Counterintuitively, military firing ranges are some of the most biodiverse areas in the UK. Occasionally exercising tanks and firing shells causes much less environmental damage than activities like agriculture and house building. Military exercises can even produce some benefits. They limit human access; create pools of water; make track-mark mini habitats etc. Each firing range effectively becomes an oasis, in a desert of biological sameness. It is consequently, disturbing to read that the Ministry of Defence (MOD) and Colchester Local Authority are agreeing a 'bespoke metric', enabling the former to sell off Essex's Middlewick Ranges, for house building (https://www.theguardian.com/politics/2021/jul/11/ministry-of-defence-under-fire-for-inventing-rules-wildlife-haven-middlewick-ranges). The Middlewick ranges have effectively been protected from 'development' for over 200 years. Middlewick is an area of rare acid grassland, with skylarks and nightingales, feeding on a diverse insect fauna. There is no way, a sale with planning permission for housing (greatly increasing the value of the land to the MOD), could be approved under existing environmental protection legislation. A 'bespoke metric' is just a euphemism for a twisting of rules to facilitate the sale! Local people might be enthusiastic about new homes but a very scarce environment will be lost.

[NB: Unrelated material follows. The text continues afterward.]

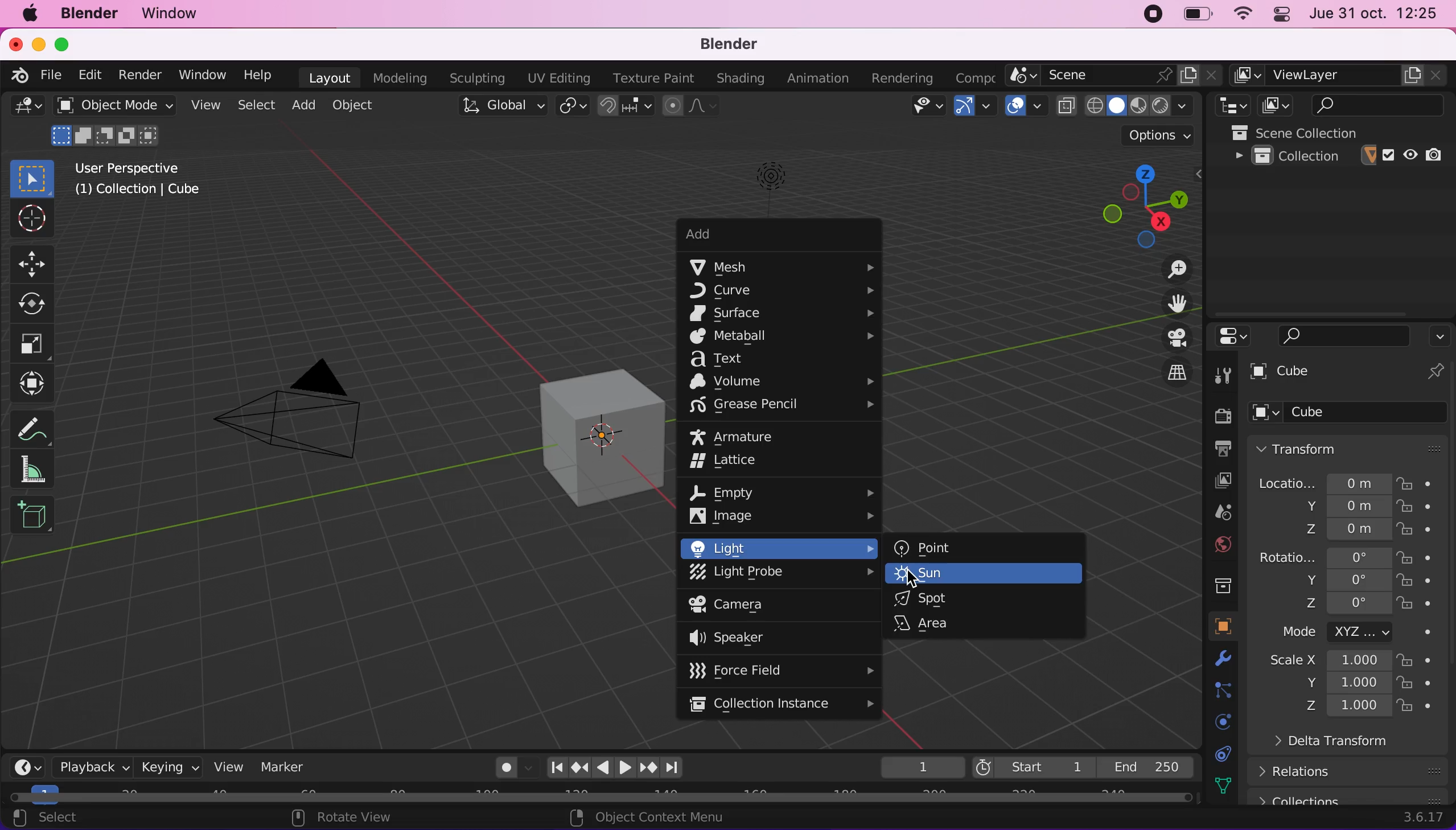 Image resolution: width=1456 pixels, height=830 pixels. Describe the element at coordinates (38, 45) in the screenshot. I see `minimize` at that location.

This all fits with concerns about the cosy relationship between the current UK government and house builders. House builders and related bodies, give the party 20% of its entire funding. In deed, 10% comes from 10 large property builders. House builders get to have have many, poorly-documented meetings with ministers (https://www.theguardian.com/society/2021/jul/12/tories-have-unhealthy-financial-reliance-on-property-developers-says-report). There appears to be an 'unhealthy financial reliance' by the Conservative party on property interests. Perhaps this is why agreeing environmental standards for new housing is taking so long?